L’identité européenne, idiotisme vaste et peu structuré, pourrait être définie comme un corpus de valeurs partagées par l’ensemble d’une collectivité humaine. Mais force est de reconnaître que depuis plus de vingt ans, la notion d’identité européenne a varié d’un groupe socio-culturel à un autre, et que les identités nationales (voire régionales) ont trop longtemps occulté les autres formes identitaires (religieuses, locales, etc…) qui aujourd’hui rejaillissent comme une source trop longtemps ignorée. Or cette identité est capitale pour l’avenir de l’Europe, en termes de dynamique entre les européens mais aussi pour les peuples qui viennent les rejoindre, contraints et forcés.

Si les valeurs propres à chacune des communautés ont généré un patriotisme, une émotion qui s’exprime dans des fêtes ou des manifestations, les valeurs partagées sont mal reconnues. Elles devaient être créatrices de liens, d’éthique politique, de citoyenneté, et d’éducation commune.

Dès lors, l’identité européenne a-t-elle un rapport avec l’expérimentation technique et scientifique ? Est-elle de l’ordre de la gestion des gouvernements et des entreprises ? Est-elle d’un autre ordre ?

 

Trois réflexions s’imposent :

> La première est que cette identité européenne n’existe pas aujourd’hui en tant que telle, et qu’en tous cas elle n’est nullement adoptée ni par les citoyens, ni par les communautés économiques. L’identité européenne a été définie au XIXème siècle comme l’expression d’une civilisation ultime, supérieure, ou bien comme une civilisation égale aux autres, mais particulière.

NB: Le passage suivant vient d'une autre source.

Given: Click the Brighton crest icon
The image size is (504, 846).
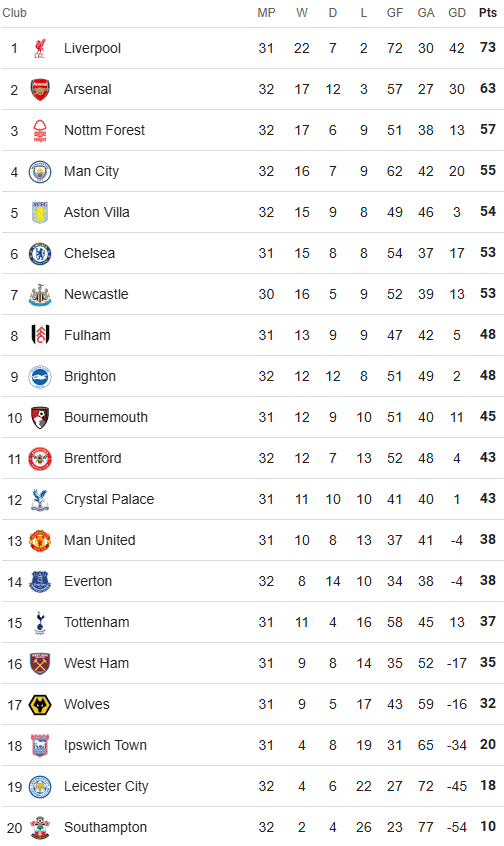Looking at the screenshot, I should [40, 377].
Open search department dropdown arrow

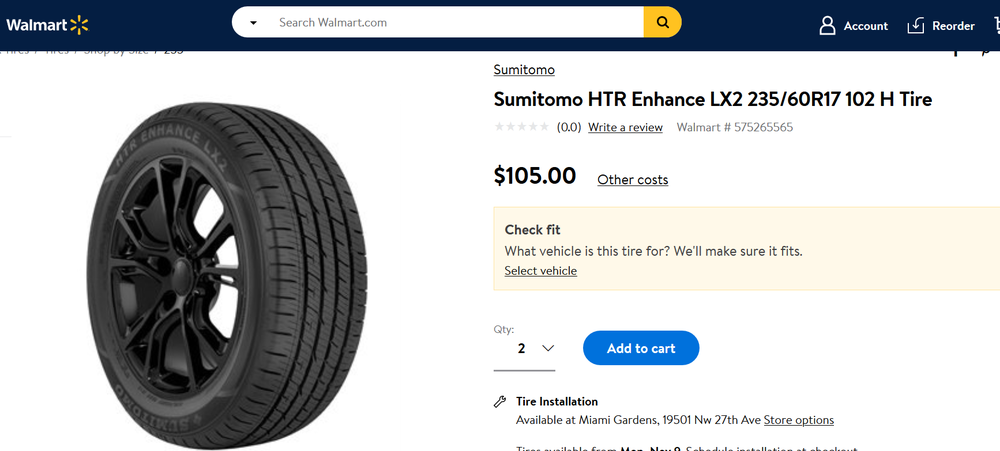[254, 23]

Particulière en quoi ? Par sa capacité de tolérance (qui ne veut pas dire indulgence) à accueillir, intégrer et assimiler des cultures et des peuples différents, la rendant ainsi plus riche d’une somme de connaissances partagées. Mais elle a été également assimilée à la capacité  des peuples européens à moderniser et il serait grand temps d’en prendre acte.

En fait, l’Identité européenne est une réalité de faible intensité affective, et de forte complexité conceptuelle parce que l’espace public européen n’existe pas suffisamment pour que les citoyens européens puissent mettre en scène leur volonté et leur capacité à vivre ensemble.

 

> La seconde est le besoin d’identité commune. La création continue des institutions européennes d’intégration a incité un discours identitaire,  pour le porter sans grand résultat jusqu’à présent, il faut bien en convenir.

 

> La troisième souligne une Identité européenne qui se construit volontairement par un mouvement citoyen, basé sur l’épanouissement individuel et collectif.

Le développement des matérialismes économiques et financiers qui règnent désormais, a généré la société décérébrée, inculte et ignorante dans laquelle nous évoluons, avec le niveau d’inconscience politique et la perte de responsabilité collective et sociétale qui en résultent.

 

Il n’existe pas de recette miracle, et s’il est clair qu’une idée d’euronationalisme semble dépassée, l’Europe et ses différents Etats membres doivent se construire autour d’un modèle qui ne se battra pas « contre » mais « avec » les autres parties du monde.

Toutefois ce nouveau modèle ne pourra perdurer que si on lui agrège un élément vital : les Humanités, dont l’Histoire et ses auteurs, ne sont pas la moindre de leurs composants, pour se souvenir, apprendre, et inventer, comme l’a rappelé le Pape argentin en exhortant les Européens, et particulièrement leurs dirigeants, à revenir aux sources du projet européen, et à oser un changement radical de modèle, particulièrement économique.

 

Et si l’on remettait les Humanités au centre de la réflexion européenne, avec leur influence fatale et salvatrice sur la liberté de l’esprit ? Ce facteur de rétablissement et de renforcement de l’indépendance intellectuelle, et de la capacité des consciences est en effet crucial dans le développement de la compétitivité et de la croissance des entreprises et des nations. Car la culture ne permet pas seulement de se forger une opinion qui soit personnelle sur les arts, ou sur tout autre sujet de réflexion, qu’il soit d’ordre scientifique, ethnique, sociologique, ou bien encore économique, mais, nourrie à l’aune d’un spectre d’informations et de perspectives considérablement élargi, elle permet alors une nouvelle responsabilisation, et mobilisation de la société.

C’est peut-être là que se retrouvera le nouvel humanisme européen.